Re: thoughts about fanotify and HSM

From: Amir Goldstein <amir73il@gmail.com>
To: Jan Kara <jack@suse.cz>
Cc: Miklos Szeredi <miklos@szeredi.hu>,
	"Plaster, Robert" <rplaster@deepspacestorage.com>,
	David Howells <dhowells@redhat.com>,
	linux-fsdevel <linux-fsdevel@vger.kernel.org>
Subject: Re: thoughts about fanotify and HSM
Date: Wed, 14 Sep 2022 14:52:51 +0300	[thread overview]
Message-ID: <CAOQ4uxh6C=jMftsFQD3s1u7D_niRDmBaxKTymboJQGTmPD6bXQ@mail.gmail.com> (raw)
In-Reply-To: <20220914103006.daa6nkqzehxppdf5@quack3>

> > > > So I'd prefer to avoid the major API
> > > > extension unless there are serious users out there - perhaps we will even
> > > > need to develop the kernel API in cooperation with the userspace part to
> > > > verify the result is actually usable and useful.
> >
> > Yap. It should be trivial to implement a "mirror" HSM backend.
> > For example, the libprojfs [5] projects implements a MirrorProvider
> > backend for the Microsoft ProjFS [6] HSM API.
>
> Well, validating that things work using some simple backend is one thing
> but we are probably also interested in whether the result is practical to
> use - i.e., whether the performance meets the needs, whether the API is not
> cumbersome for what HSM solutions need to do, whether the more advanced
> features like range-support are useful the way they are implemented etc.
> We can verify some of these things with simple mirror HSM backend but I'm
> afraid some of the problems may become apparent only once someone actually
> uses the result in practice and for that we need a userspace counterpart
> that does actually something useful so that people have motivation to use
> it :).

Makes sense.

> > Overlayfs provides a method to mark files for slow path
> > ('trusted.overlay.metacopy' xattr), meaning file that has metadata
> > but not the data, but overlayfs does not provide the API to perform
> > "user controlled migration" of the data.
> >
> > Instead of inventing a new API for that, I'd rather extend the
> > known fanotify protocol and allow the new FAN_XXX_PRE events
> > only on filesystems that have the concept of a file without its content
> > (a.k.a. metacopy).
> >
> > We could say that filesystems that support fscache can also support
> > FAN_XXX_PRE events, and perhaps cachefilesd could make use of
> > hooks to implement user modules that populate the fscache objects
> > out of band.
>
> One possible approach is that we would make these events explicitely
> targetted to HSM and generated directly by the filesystem which wants to
> support HSM. So basically when the filesystem finds out it needs the data
> filled in, it will call something like:
>
>   fsnotify(inode, FAN_PRE_GIVE_ME_DATA, perhaps_some_details_here)
>
> Something like what we currently do for filesystem error events but in this
> case the event will work like a permission event. Userspace can be watching
> the filesystem with superblock mark to receive these events. The persistent
> marking of files is completely left upto the filesystem in this case - it
> has to decide when the FAN_PRE_GIVE_ME_DATA event needs to be generated for
> an inode.
>

Woh! that's DMAPI pain all over again.
I do not want to go there.
I have no capacity nor desire to drive this sort of changes through every
single filesystem and convince the maintainers to support those hooks forever.
(seems that you have experienced this pain yourself).
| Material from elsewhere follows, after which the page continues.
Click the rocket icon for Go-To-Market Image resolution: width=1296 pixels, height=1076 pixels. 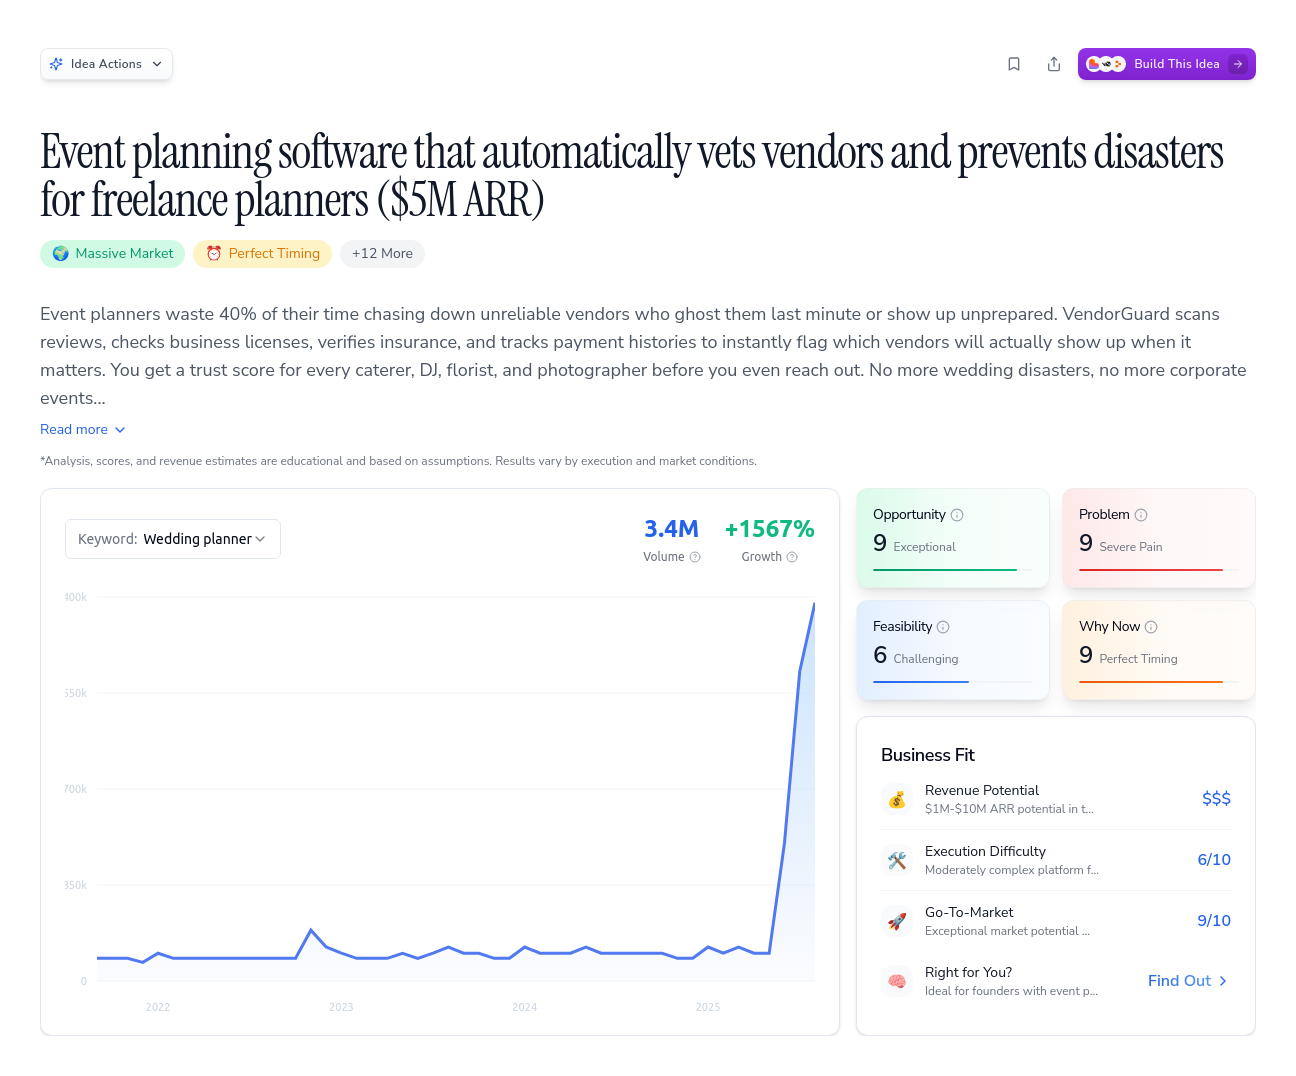coord(897,921)
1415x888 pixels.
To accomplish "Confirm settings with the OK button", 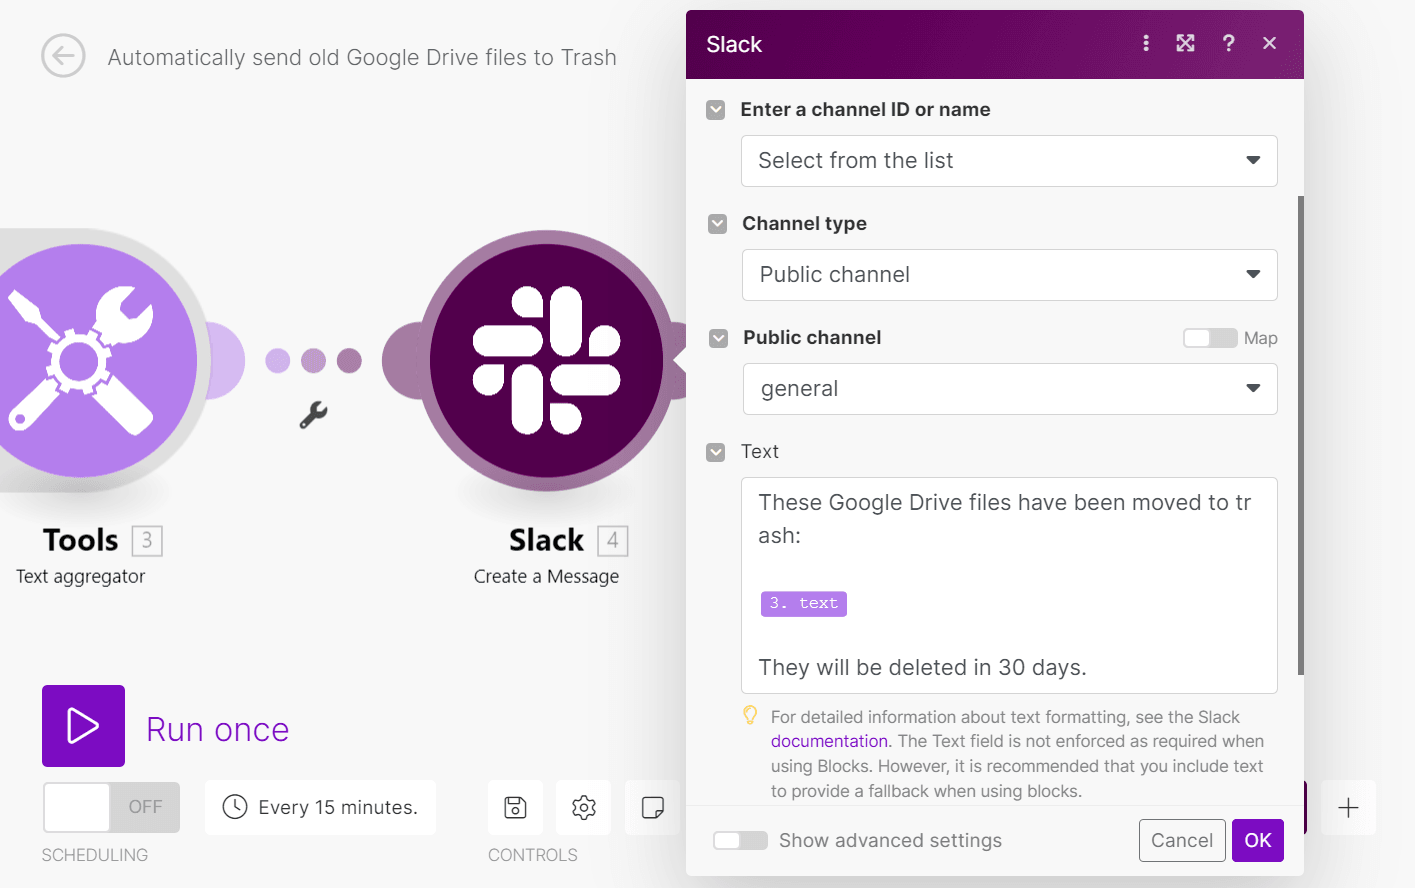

I would like to be able to have a generic vfs implementation.
I do not want to rely on the filesystem at all to decide when local data
is valid or not for the HSM.

That should be completely up to the HSM implementation to decide.
My example with punched file was just to demonstrate how an
implementation that is DMAPI drop-in replacement would look like.

It might be ok for specific filesystems, e.g. overlayfs, to call
fsnotify(inode, FAN_PRE_XXX,...) e.g. before copy up. That would
be done as the remote notifications we discussed for fuse/cifs.
Still need to think about how remote and local notifications are
distinguished, but at least a bit in the event mask for "remote"
should be enough for the eBPF filter to make the decision.

> > There is the naive approach to interpret a "punched hole" in a file as
> > "no content" as DMAPI did, to support FAN_XXX_PRE events on
> > standard local filesystem (fscache does that internally).
> > That would be an opt-in via fanotify_init() flag and could be useful for
> > old DMAPI HSM implementations that are converted to use the new API.
>
> I'd prefer to leave these details upto the filesystem wanting to support
> HSM and not clutter fanotify API with details about file layout.
>

Not clutter fanotify with details about filesystem - agreed.
Clutter filesystem with details about HSM - disagree.
A BPF filter on fanotify mark with the details about specific HSM
should resolve both our objections.

If one wants to write an HSM that works with "chattr +X" filter
then this HSM will require filesystem support, but there are ways
to implement an HSM that would be mostly filesystem agnostic.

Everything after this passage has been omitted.